What do Tencent Holdings, Hong Kong and China Gas and AAC Tech have in common? They are blue-chip companies that have never appointed a female director, according to Community Business, a not-for-profit organization based in Hong Kong.
This state of affairs in the corporate world is exactly what Frances McDormand, the winner of this year’s Oscar for best actress, wants to change in Hollywood, which is why, in her acceptance speech, she called for an “inclusion rider” in the contracts of lead performers, which simply means having a diversified cast that includes women, gays, minorities, etc. just like in real life.
In the local business scene, Community Business notes that 10 out of 52 blue-chip companies have not appointed a single woman to their board of directors.
That ranks Hong Kong one of the lowest in terms of workplace equality and inclusiveness among global financial centers.
It’s not a hopeless case, however. Women representation on the boards of Hang Seng Index companies actually increased to 13.8 percent this year, from 12.4 percent in the previous year. But that’s still quite low when compared with Malaysia’s 19.1 percent and also short of the ideal quota of 30 percent.
Only one local blue-chip company, Hang Seng Bank, has a female chief executive.

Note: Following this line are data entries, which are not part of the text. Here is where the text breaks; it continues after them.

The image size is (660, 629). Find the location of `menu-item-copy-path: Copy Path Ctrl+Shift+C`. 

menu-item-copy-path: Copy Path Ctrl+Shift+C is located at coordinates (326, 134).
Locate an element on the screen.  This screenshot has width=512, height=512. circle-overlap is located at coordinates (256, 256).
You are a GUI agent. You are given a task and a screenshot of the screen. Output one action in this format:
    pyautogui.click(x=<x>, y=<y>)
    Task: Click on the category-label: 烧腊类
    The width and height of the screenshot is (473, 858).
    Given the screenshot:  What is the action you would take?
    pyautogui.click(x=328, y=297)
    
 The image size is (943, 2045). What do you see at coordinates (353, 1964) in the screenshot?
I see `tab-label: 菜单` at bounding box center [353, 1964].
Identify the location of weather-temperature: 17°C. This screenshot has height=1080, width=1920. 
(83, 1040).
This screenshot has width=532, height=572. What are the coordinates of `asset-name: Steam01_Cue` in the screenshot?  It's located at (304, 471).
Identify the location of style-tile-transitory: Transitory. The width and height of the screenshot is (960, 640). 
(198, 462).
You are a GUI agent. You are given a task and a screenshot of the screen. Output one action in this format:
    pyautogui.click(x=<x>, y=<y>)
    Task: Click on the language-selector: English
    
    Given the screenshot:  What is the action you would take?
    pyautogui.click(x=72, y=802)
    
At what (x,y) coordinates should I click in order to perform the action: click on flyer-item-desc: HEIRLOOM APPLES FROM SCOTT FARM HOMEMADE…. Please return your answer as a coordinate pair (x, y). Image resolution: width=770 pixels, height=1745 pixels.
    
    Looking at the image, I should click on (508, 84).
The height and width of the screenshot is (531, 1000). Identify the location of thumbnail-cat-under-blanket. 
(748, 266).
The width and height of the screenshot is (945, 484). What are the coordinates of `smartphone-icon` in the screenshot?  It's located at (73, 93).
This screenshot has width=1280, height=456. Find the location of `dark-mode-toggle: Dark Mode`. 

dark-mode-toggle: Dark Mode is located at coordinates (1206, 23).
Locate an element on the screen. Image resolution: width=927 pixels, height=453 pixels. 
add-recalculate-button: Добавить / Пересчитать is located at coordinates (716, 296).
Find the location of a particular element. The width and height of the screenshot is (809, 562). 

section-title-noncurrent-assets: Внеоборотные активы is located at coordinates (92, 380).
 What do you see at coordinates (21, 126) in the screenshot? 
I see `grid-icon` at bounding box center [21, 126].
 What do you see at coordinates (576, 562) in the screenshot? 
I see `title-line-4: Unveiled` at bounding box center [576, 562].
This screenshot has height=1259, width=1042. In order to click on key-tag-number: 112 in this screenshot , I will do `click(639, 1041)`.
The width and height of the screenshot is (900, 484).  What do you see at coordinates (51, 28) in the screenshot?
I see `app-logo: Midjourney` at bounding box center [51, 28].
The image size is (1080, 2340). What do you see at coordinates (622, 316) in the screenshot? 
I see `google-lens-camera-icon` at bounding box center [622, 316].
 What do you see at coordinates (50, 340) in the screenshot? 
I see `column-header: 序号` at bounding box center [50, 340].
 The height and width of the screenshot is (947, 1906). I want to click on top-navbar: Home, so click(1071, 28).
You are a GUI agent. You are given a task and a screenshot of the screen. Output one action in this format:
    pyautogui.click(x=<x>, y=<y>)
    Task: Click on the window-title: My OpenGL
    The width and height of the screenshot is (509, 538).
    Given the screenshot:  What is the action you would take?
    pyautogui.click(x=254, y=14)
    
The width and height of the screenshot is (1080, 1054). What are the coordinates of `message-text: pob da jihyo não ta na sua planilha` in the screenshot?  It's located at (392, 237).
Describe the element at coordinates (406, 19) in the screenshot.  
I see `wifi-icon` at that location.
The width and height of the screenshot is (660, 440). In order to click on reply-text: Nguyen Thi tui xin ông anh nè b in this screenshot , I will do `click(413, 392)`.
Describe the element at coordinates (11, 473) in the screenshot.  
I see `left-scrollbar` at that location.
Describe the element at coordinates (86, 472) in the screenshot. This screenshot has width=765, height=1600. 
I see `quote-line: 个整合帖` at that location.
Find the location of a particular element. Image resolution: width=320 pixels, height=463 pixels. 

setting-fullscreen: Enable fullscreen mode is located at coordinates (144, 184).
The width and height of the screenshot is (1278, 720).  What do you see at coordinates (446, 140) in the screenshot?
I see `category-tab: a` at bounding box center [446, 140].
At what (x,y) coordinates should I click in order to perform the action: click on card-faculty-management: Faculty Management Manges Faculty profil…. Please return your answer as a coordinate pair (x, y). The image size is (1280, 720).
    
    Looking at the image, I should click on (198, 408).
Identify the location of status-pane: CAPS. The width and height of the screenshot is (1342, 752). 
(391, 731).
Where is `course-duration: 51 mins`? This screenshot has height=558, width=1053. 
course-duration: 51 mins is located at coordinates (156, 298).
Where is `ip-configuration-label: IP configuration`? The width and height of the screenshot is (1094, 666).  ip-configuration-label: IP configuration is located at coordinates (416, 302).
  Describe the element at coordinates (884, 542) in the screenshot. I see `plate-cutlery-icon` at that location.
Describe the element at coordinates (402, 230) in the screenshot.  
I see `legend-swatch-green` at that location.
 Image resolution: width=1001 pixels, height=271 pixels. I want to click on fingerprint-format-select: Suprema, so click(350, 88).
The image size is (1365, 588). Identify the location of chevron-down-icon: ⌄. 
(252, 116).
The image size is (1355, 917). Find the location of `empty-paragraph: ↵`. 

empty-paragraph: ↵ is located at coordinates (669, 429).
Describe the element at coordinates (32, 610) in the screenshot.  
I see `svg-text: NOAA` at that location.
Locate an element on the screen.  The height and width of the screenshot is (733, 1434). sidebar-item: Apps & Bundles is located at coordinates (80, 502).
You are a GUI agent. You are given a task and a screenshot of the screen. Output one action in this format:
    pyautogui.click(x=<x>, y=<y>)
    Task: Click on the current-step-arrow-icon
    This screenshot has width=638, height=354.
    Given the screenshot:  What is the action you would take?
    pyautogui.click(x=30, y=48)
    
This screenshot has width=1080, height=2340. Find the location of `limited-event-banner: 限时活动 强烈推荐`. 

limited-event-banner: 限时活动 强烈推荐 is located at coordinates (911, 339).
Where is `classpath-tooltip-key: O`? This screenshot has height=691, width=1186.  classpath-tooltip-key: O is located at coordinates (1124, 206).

But let’s keep our fingers crossed that another woman, Laura Cha, will ascend to the chair of Hong Kong Exchanges and Clearing next month.
“It is our firm belief that real progress needs to be driven by business, for business,” said Fern Ngai, CEO of Community Business, a group that seeks to harness the power of business to drive social change. “Companies themselves – their chairpersons, nomination committees, senior leaders, HR directors – must lead the charge with the recognition that gender diversity at the board level and within their organization is an important business imperative that will benefit their business now and in the future.”
The release of the group’s survey on female board members came right after Frances McDormand made her sensational pitch for actors to only sign movie contracts that guarantee gender equality and racial diversity.
It also coincided with the release of another study by INSEAD Emerging Markets Institute and Deutsche Bank, which concludes that gender equality in corporate leadership is far from being achieved in the Asian workplace.
Alexander Prout, head of Deutsche Asset Management for Asia Pacific, said: “It is no secret that gender disparity continues to be an issue for the financial services sector.” He stressed that the issue needs to be addressed both within the company and at the industry level.
He said Deutsche Bank is committed to the development of female talent and proactively aims to increase the gender across the bank, with a particular focus placed on senior corporate levels.
More inclusive measures need to be taken by Hong Kong corporates for our city to be truly considered a global financial center of the 21st century.